_TO DO_
Find all lines with the word "computer" in the material, then copy them.
Start of INPUT FOR THIS TASK
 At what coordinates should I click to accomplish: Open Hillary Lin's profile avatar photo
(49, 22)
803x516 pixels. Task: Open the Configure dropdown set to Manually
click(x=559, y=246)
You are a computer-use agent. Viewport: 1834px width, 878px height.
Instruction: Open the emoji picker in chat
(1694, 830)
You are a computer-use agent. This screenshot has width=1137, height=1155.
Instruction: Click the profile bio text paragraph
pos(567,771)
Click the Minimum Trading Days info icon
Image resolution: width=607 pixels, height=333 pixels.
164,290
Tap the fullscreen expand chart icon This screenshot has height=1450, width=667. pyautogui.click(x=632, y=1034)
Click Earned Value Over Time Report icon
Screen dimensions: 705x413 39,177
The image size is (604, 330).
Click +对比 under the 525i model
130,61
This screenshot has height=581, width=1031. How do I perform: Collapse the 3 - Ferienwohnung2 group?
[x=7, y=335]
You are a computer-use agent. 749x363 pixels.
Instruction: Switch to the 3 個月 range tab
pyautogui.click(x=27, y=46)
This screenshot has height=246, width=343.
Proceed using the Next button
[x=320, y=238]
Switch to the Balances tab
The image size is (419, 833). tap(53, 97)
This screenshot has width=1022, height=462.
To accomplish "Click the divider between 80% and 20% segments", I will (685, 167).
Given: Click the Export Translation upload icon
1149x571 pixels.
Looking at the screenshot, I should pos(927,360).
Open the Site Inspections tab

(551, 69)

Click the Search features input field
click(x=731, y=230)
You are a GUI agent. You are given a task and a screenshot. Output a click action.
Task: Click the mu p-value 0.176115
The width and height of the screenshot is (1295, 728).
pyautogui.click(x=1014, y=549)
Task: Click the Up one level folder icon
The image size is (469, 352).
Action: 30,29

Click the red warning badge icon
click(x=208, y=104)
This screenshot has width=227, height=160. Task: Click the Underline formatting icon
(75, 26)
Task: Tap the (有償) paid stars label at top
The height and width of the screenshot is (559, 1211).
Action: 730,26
End of INPUT FOR THIS TASK
_THE COMPLETED TASK_
You are a computer-use agent. Viewport: 1834px width, 878px height.
You are a computer-use agent. This screenshot has width=1137, height=1155.
You are a computer-use agent. 749x363 pixels.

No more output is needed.